== Extracted information ==
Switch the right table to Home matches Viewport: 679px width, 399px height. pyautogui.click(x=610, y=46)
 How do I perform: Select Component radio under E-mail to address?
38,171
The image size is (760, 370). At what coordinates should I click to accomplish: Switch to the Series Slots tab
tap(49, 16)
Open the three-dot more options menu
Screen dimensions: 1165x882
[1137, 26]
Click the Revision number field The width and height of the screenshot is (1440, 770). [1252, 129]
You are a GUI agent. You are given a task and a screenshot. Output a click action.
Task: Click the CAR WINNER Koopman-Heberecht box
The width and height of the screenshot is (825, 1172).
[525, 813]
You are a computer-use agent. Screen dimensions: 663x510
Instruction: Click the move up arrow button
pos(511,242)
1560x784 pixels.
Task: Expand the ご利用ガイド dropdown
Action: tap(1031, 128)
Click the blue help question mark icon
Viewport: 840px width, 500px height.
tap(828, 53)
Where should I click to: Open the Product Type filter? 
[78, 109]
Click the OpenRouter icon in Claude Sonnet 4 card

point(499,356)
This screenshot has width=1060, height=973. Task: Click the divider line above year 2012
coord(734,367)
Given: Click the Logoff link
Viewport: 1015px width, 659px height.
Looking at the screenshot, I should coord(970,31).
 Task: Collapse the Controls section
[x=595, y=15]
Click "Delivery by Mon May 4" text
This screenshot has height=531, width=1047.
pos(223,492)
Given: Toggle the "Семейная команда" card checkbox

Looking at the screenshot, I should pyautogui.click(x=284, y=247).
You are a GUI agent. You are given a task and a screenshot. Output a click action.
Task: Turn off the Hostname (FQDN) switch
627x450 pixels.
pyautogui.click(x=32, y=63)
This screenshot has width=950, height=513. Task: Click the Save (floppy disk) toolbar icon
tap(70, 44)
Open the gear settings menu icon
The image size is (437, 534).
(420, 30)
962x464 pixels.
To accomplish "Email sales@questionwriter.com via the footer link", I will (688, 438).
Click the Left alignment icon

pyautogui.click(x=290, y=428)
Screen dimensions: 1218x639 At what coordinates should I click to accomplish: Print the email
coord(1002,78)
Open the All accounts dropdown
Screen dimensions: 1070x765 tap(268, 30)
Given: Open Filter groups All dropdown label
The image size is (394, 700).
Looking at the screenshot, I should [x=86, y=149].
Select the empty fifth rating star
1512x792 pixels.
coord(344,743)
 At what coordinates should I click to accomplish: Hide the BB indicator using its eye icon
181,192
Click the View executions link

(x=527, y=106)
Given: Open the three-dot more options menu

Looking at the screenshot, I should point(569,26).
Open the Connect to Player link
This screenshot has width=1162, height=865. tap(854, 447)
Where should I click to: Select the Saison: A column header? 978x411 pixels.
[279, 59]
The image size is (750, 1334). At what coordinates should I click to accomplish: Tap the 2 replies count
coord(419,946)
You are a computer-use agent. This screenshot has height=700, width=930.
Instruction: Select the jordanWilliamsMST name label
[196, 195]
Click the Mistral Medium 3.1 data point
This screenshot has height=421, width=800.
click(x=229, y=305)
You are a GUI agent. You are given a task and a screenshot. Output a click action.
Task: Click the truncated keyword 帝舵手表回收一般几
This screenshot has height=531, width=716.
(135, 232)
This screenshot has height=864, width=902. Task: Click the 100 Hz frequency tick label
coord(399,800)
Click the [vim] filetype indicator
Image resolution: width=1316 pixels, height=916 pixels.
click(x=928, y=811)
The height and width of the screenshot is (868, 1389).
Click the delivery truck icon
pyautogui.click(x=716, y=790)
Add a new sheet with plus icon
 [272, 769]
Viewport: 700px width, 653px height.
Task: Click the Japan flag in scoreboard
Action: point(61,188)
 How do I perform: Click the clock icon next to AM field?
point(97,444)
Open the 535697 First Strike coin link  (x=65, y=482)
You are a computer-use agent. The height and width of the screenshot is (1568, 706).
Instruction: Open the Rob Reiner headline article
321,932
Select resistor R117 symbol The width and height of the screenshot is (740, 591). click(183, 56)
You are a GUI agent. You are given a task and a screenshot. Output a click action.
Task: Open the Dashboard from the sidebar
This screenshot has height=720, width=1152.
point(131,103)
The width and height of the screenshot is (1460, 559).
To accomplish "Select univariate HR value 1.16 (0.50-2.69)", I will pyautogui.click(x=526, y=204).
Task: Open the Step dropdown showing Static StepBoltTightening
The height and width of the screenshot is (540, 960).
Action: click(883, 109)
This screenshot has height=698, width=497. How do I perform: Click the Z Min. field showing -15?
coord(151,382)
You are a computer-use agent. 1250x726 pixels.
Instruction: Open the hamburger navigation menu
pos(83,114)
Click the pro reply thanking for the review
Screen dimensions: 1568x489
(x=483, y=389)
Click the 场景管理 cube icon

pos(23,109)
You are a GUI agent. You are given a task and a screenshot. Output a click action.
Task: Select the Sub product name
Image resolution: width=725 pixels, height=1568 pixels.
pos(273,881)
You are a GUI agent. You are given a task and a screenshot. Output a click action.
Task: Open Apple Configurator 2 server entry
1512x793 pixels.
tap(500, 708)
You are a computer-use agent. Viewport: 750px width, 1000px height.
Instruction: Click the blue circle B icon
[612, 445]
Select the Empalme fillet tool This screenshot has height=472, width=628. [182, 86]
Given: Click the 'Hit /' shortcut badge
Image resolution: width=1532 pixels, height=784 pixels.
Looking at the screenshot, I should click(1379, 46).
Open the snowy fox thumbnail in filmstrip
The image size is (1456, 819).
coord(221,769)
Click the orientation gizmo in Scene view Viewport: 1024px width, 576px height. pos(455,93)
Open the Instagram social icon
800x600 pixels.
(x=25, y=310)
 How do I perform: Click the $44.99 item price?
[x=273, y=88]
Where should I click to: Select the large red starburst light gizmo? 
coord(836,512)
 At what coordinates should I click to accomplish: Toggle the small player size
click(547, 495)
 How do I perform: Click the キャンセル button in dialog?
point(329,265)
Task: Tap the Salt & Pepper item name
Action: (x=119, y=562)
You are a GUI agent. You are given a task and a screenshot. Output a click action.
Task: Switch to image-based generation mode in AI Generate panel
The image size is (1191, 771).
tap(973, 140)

== Aim of the exercise ==
In the records above, collect each line with "computer".

== Solution to this exercise ==
You are a computer-use agent. Screen dimensions: 663x510
You are a computer-use agent. This screenshot has height=700, width=930.
You are a computer-use agent. The height and width of the screenshot is (1568, 706).
You are a computer-use agent. 1250x726 pixels.
You are a computer-use agent. Viewport: 750px width, 1000px height.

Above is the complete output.